Problem description: Write out the passage below on the Dean Tarry Corporation appeal in full, word for word, from its first sentence through its last.

Source:
»»
This is an appeal from a judgment entered in the United States District Court for the Southern District of New York, Kram, J., holding that plaintiff-real estate developer had no cognizable property interest in having its municipal site development plan approved by the defendant Village of Tarrytown and certain of its officials and employees.
Kaufman Meskill and Mahoney, Circuit Judges.
This is an appeal from a judgment entered in the United States District Court for the Southern District of New York, Kram, J., dismissing Dean Tarry Corporation's complaint brought under 42 U.S.C. § 1983 (1982) against the Village of Tarrytown, New York, and certain of its officials and employees. Dean Tarry appeals from so much of the district court's judgment that held that Dean Tarry lacked a cognizable property interest in having its municipal site development plan approved by the defendants and that rejected its conspiracy claim.
««
Recorded data:
»»
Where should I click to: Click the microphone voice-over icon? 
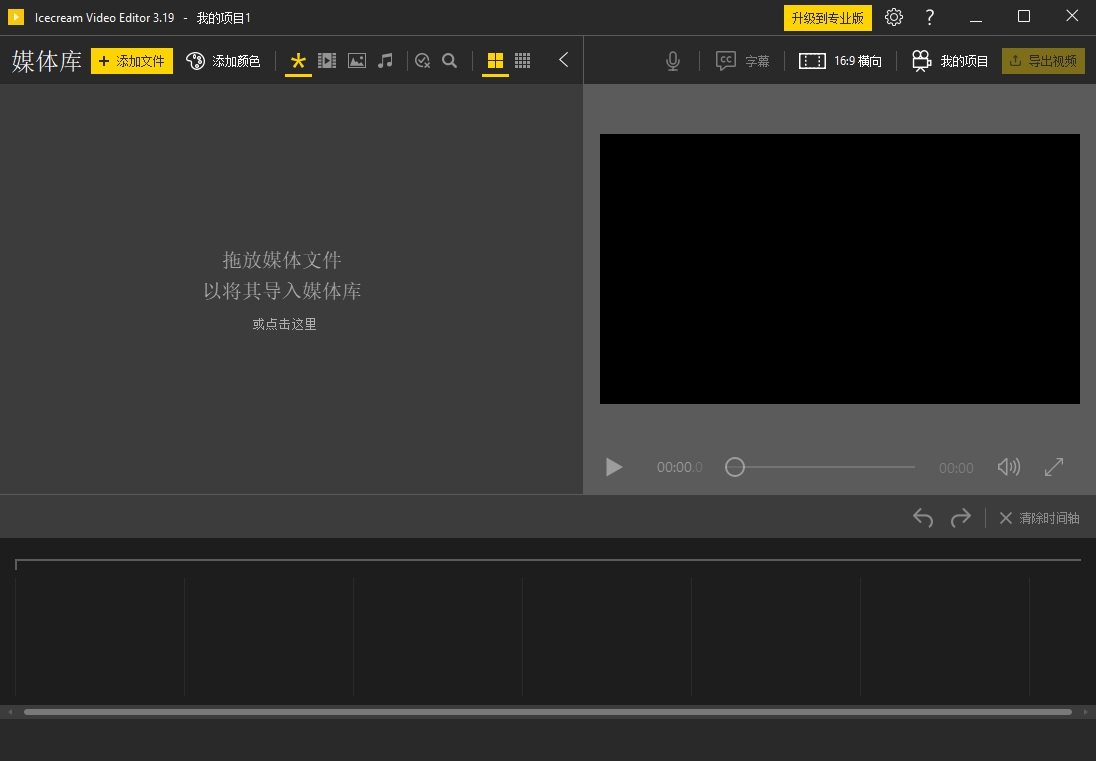(x=673, y=61)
««
Reply:
This is an appeal from a judgment entered in the United States District Court for the Southern District of New York, Kram, J., holding that plaintiff-real estate developer had no cognizable property interest in having its municipal site development plan approved by the defendant Village of Tarrytown and certain of its officials and employees.
Kaufman Meskill and Mahoney, Circuit Judges.
This is an appeal from a judgment entered in the United States District Court for the Southern District of New York, Kram, J., dismissing Dean Tarry Corporation's complaint brought under 42 U.S.C. § 1983 (1982) against the Village of Tarrytown, New York, and certain of its officials and employees. Dean Tarry appeals from so much of the district court's judgment that held that Dean Tarry lacked a cognizable property interest in having its municipal site development plan approved by the defendants and that rejected its conspiracy claim.